Posé ainsi, sous un angle qui intéresse nos compatriotes parce que touchant directement leur vécu, le débat lié aux échéances électorales de 2012 porte surtout sur un choix de société. Le formalisme juridique et constitutionnel n’a en ce cas aucun intérêt : une Assemblée nationale majoritairement composée de béni-oui-oui, dans laquelle l’opposition n’est pas représentée ne peut aucunement correspondre à l’esprit politique de mars 2000.
« Wade gouverne, son Premier ministre administre. Au premier « la conception », au second « la mise en œuvre », ce juridisme ne colle nullement à la réalité du contexte politique Sénégalais sous le pouvoir de A. Wade.
Il ne faut jamais perdre de vue que ce qui a donné une légitimité au sopi c’est l’espoir d’une gouvernance meilleure dont s’est nourri l’esprit politique de mars 2000. Cet esprit est toujours là. Il demeure le fil d’Ariane qui attise et explique le bouillonnement politique de la société sénégalaise. Un certain intellectualisme creux et de diversion feint d’oublier cette réalité. L’alternance a trahi cette espérance. Il faut en tirer toutes les conséquences.

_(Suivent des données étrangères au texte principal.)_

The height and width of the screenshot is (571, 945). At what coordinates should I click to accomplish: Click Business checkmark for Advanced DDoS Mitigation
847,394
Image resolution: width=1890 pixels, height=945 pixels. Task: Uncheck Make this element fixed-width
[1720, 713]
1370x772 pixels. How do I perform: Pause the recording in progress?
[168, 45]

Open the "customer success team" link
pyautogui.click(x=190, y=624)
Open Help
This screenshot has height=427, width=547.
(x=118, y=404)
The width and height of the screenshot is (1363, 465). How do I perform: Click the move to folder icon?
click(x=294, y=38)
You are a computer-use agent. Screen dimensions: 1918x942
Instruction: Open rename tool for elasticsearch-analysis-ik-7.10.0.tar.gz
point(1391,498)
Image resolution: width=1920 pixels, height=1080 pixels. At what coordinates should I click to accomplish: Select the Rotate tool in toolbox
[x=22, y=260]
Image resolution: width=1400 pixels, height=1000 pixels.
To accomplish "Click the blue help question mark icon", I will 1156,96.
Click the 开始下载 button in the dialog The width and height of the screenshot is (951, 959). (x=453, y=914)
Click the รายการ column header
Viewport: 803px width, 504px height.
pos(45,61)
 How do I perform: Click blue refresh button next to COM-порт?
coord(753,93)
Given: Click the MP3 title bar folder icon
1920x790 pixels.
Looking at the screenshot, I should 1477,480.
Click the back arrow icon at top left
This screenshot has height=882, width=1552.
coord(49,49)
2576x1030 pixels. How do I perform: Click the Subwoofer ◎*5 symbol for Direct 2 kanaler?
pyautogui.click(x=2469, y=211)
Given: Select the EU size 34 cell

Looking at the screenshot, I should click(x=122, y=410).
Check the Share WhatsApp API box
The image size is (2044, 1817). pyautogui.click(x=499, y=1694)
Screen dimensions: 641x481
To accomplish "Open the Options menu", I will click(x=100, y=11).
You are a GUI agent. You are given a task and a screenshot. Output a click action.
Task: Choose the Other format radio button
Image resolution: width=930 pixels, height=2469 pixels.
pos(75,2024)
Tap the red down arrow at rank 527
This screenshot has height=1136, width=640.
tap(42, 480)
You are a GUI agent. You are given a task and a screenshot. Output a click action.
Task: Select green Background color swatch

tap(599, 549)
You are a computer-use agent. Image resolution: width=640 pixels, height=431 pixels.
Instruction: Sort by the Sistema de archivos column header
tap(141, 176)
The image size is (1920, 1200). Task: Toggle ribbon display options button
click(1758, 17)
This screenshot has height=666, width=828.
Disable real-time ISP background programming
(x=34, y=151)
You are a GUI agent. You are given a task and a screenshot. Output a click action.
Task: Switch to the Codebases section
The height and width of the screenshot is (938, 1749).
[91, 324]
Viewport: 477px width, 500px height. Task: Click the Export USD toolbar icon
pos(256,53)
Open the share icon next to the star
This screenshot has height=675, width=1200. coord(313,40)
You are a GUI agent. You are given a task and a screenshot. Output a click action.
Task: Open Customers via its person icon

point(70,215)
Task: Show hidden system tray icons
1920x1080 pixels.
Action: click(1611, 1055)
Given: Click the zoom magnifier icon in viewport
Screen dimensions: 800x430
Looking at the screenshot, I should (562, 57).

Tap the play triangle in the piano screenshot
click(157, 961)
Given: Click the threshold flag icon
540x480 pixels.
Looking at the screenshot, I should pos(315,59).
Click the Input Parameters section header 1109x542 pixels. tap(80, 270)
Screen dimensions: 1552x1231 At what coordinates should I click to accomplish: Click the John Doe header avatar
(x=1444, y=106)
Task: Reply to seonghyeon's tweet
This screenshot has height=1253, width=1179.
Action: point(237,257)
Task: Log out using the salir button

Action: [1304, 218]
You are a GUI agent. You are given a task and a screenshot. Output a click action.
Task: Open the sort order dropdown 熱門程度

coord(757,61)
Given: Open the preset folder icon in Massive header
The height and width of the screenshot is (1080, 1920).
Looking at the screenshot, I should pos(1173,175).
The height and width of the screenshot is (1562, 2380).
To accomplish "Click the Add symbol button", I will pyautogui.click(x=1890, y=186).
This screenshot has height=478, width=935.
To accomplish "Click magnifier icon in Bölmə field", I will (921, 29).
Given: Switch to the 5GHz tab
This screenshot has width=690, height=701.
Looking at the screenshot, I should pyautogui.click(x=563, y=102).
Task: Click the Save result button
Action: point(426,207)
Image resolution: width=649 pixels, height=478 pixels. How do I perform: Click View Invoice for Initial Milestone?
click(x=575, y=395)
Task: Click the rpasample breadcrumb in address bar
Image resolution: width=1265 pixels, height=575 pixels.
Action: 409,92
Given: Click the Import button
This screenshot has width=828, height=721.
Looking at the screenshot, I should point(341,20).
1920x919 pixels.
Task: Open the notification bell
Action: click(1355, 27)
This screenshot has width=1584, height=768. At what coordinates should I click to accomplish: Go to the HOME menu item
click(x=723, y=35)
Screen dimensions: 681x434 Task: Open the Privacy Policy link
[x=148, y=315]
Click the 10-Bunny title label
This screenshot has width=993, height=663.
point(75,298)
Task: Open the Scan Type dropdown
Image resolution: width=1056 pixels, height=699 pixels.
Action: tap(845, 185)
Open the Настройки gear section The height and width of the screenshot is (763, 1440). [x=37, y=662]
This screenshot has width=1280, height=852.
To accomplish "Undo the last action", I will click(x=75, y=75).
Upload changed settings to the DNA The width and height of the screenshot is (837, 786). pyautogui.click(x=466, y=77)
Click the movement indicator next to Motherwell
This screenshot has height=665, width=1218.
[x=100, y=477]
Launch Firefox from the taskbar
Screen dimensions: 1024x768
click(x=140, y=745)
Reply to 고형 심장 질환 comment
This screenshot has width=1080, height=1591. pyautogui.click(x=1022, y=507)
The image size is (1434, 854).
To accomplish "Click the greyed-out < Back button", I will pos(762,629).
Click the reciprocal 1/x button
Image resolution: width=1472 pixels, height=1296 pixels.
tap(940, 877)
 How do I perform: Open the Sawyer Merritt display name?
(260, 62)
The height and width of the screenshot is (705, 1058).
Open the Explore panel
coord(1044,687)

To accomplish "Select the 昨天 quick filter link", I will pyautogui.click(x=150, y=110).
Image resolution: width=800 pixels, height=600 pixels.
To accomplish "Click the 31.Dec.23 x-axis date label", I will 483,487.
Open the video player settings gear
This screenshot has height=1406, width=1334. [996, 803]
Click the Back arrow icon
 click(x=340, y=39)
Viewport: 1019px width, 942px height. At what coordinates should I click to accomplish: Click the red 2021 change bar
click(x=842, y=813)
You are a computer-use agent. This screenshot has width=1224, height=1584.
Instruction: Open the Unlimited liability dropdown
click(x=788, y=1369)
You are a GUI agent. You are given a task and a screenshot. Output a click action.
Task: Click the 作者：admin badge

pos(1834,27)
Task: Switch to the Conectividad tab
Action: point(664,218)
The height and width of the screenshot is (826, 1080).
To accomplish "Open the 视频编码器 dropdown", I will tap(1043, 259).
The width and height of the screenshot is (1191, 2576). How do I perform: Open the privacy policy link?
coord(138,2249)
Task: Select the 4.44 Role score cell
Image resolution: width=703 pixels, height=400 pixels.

Ce ne sont pas des thèses libérales que les populations ont porté au pouvoir. Les Sénégalais voulaient mettre un terme au technocratisme de A. Diouf pour rechercher un volontarisme politique adossé à un esprit républicain pour consolider notre Nation, développer notre économie et promouvoir la justice sociale et l’égalité. Nous avons perdu l’un sans avoir gagner l’autre puisque la bonne gouvernance aujourd’hui n’est que slogan dans notre pays. C’est pourquoi la majorité des Sénégalais mettra fin au régime de Abdoulaye Wade dès la Présidentielle de 2012.